L’autre soir, il m'est arrivé quelque chose de merveilleux mais, au départ, c’était loin d’être positif. Je rentrai en voiture chez moi après une longue journée de travail. Au bout de quelques kilomètres, ma voiture commença à s’essouffler puis s’arrêta complètement. Heureusement, j’avais tout de même réussi à la garer dans une petite rue calme. Que faire maintenant ?

«Aïe ! Peut-être, est-ce le moteur ; peut-être faudra-t-il le changer ; à moins que ce ne soit le réservoir ; peut-être faudra-t-il que j’achète carrément une nouvelle voiture. Et mon banquier ne sera vraiment pas d’accord ! Oh non ! Ce n’est pas le moment !»

Je téléphonai à mon mari pour lui demander le numéro de la carte pour le service de réparation : «Tu sais, lui dis-je, je crois que la voiture est hors service!»

Le réparateur arriva, entra dans la voiture, tenta de la faire démarrer sans succès.

«Madame ! Je crois que vous êtes en panne d’essence !» Panne d’essence ! Et je n’y avais même pas pensé !

Je rappelai mon mari immédiatement : «Bonne nouvelle ! criai-je. D.ieu merci ! Je suis en panne d’essence !»
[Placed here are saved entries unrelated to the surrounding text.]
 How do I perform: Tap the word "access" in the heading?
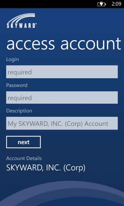30,43
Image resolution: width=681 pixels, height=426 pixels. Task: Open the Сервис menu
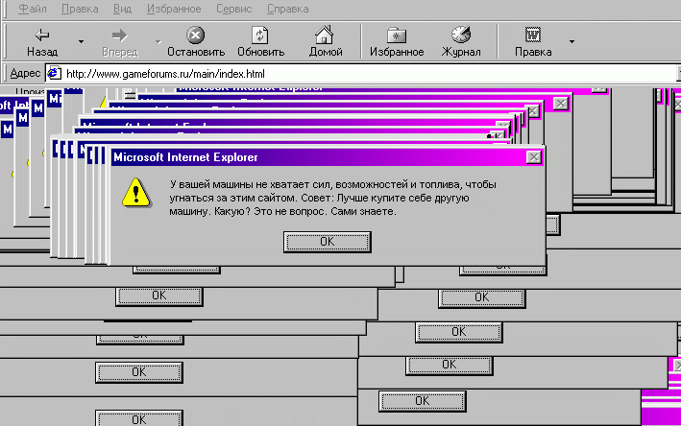(x=233, y=8)
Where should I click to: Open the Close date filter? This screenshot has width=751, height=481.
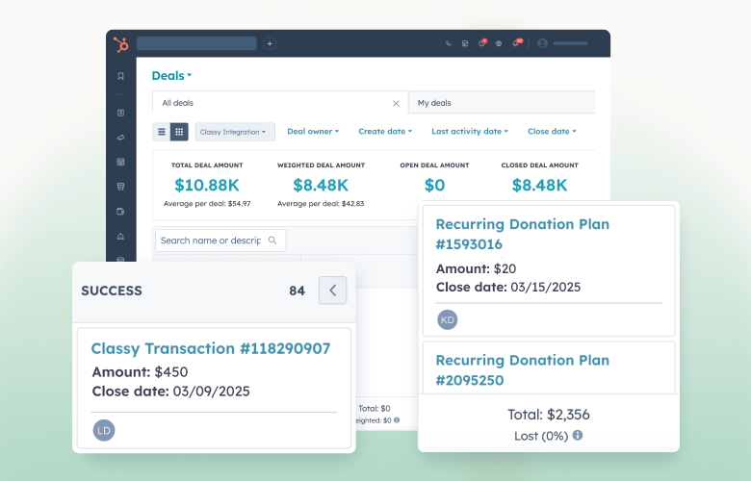tap(552, 132)
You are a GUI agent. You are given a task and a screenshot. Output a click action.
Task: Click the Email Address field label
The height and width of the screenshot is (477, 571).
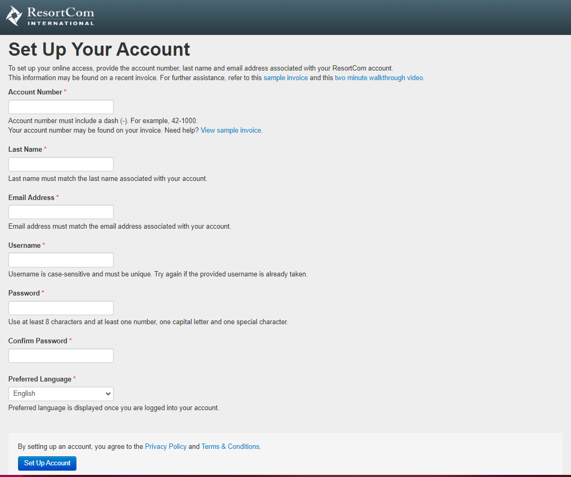tap(31, 198)
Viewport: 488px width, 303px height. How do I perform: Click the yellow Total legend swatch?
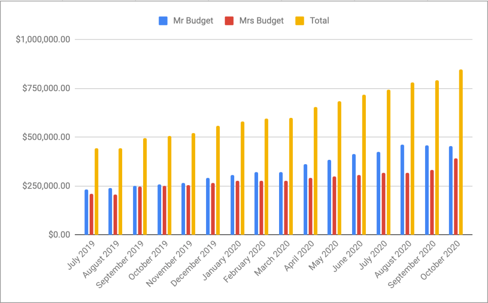[300, 21]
Puis je réfléchis à ce que je venais de dire. Si, dès que la voiture avait commencé à ralentir, j’avais pensé à vérifier le niveau du réservoir, j’aurais réagi tout à fait différemment, quelque chose comme : «Que je suis stupide ! J’aurais dû faire le plein avant ! etc…» Mais comme j’avais dû imaginer bien pire que cela, une panne d’essence était la meilleure nouvelle du monde ! Mais ce fut encore plus extraordinaire.

Mon mari revenait d’une course et, de fait, se trouvait à cinq minutes de mon point de chute. Il vint donc me dépanner et nous avons décidé de dîner au restaurant, juste comme cela, sans avoir à célébrer un anniversaire, une délicieuse oasis de retrouvailles au milieu d’une semaine bien chargée.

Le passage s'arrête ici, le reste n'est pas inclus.